But there are times where I would wake up and see him there. I would feel his presence as he tried to comfort me. How he helps in the only way he can, by being there. He seems to always be there, holding my hand as he sits next to me.

He is always by my side while he works or reads. Sometimes he reads to me. But his presence calms me. His hand in mine helps to quench my craving for physical intimacy. Helps keep my wolf sedated, even if it only lasts for a short while.

Jacob could always do that, he could always soothe me, even if I was just in his presence. His presence never failed to reassure me during this painful time. Jacob has been doing what he could to make the pain bearable. I can't hide the guilt on my face as my nightmares wake me to see him there. To feel his hand in mine as he squeezes it, trying to comfort me and ensure I am no longer haunted as I try to recover.

As much as Jacob could reassure me while awake, his presence did nothing to ease my mind as I slept. It sometimes causes my nightmares to spiral and my thrashing to become worse. Opening wounds and creating fresh injuries, slowing down the painful healing process.

When I'm wake up, watching him sleeping in a stupid chair that makes his neck and back ache, I don't scream or jump. Instead, I quietly sit up, my hand still holding his, as I cry. Crying over the pain I feel, the hurt I caused Jacob, and the guilt I'm experiencing because he is still here for me.

He considers me a burden, yet he is still here. To ensure that I am his burden and his alone. The thought makes me cry, my heart aching at the fact that I let him down again.

Some nights, I feel Derek's presence. The pain disappears, leaving a dull ache. My nightmares disappear, leaving me dreamless. Allowing my wolf to rest and my body to recover.

The nights Derek visits, I always see him enter the room. His face was sullen and black bags under his eyes. He is always in a pair of sweatpants and a sweatshirt, like he got dressed quickly, and decided to visit me at the last minute. As though it was a chore he had to do before he could go out and have fun.

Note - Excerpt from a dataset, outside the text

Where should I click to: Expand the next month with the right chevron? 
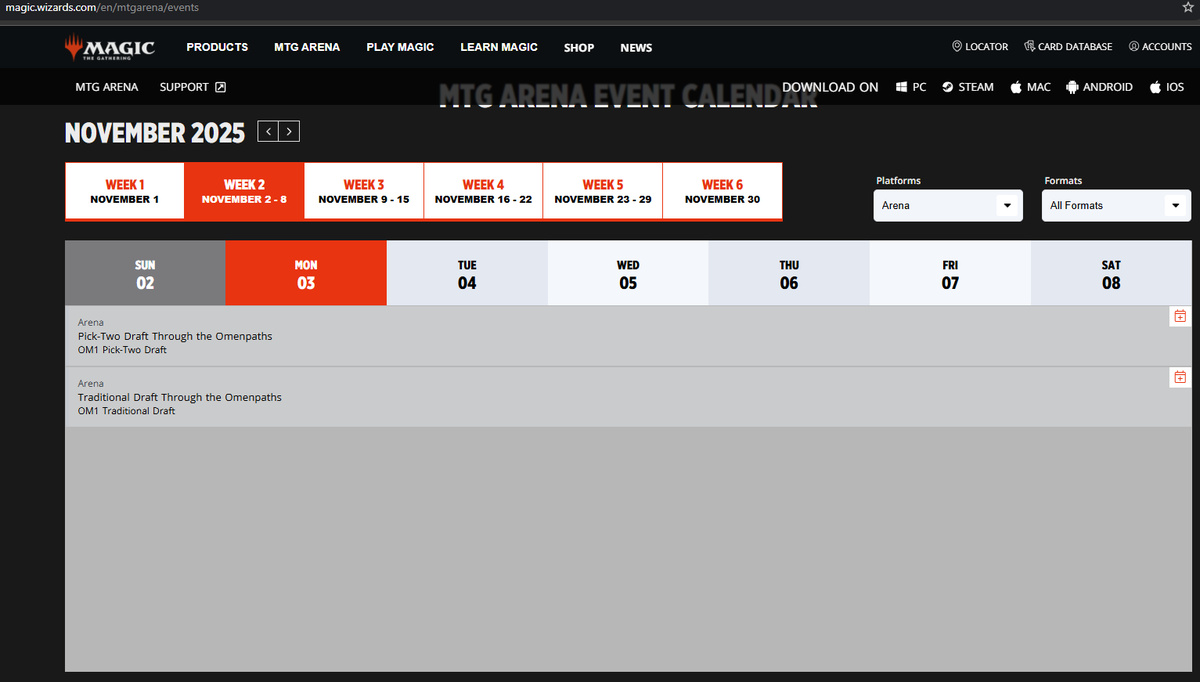coord(289,131)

My heart would break, a new pain filling me as I watch him walk to the chair in the corner, his eyes glancing at me once, before settling into the chair, closing his eyes and sleeping.

His presence comforts me, and I often close my eyes. Sometimes I would wake up before him, feeling energetic and refreshed. Only for Derek to wake up, his green eyes would meet mine, full of shock as they searched my face for any indications of pain. When he sees none, he would leave. My heart shatters as he walks out of the door.

My eyes close as the pain floods back into my body. I don't have the energy to cope with it anymore.

Derek only ever came when he felt I really needed it. Otherwise, he avoids me. Torturing me with new agonizing scenarios as I imagine Derek and Medeia together.

But I always woke up to find Jacob next to me, helping me. He never questioned it when he was awake. He just held my hand and continued with whatever he was doing. He would squeeze my hand, letting me know he was there when I was ready to talk.

Today wasn't any different. It had been a few days since I saw Derek. My body had been suffering. The discomfort I felt from the pain made me whimper with every move I made. Jacob looked up at me as concern filled his face. His eyes search mine as his hands grab my hand, trying and failing to soothe me.

I try to sit up, groaning as I fail, my muscles aching and causing Jacob to jump up from his seat as he pushes my shoulders back down.

"Hey, wait a minute, lie back down," he says.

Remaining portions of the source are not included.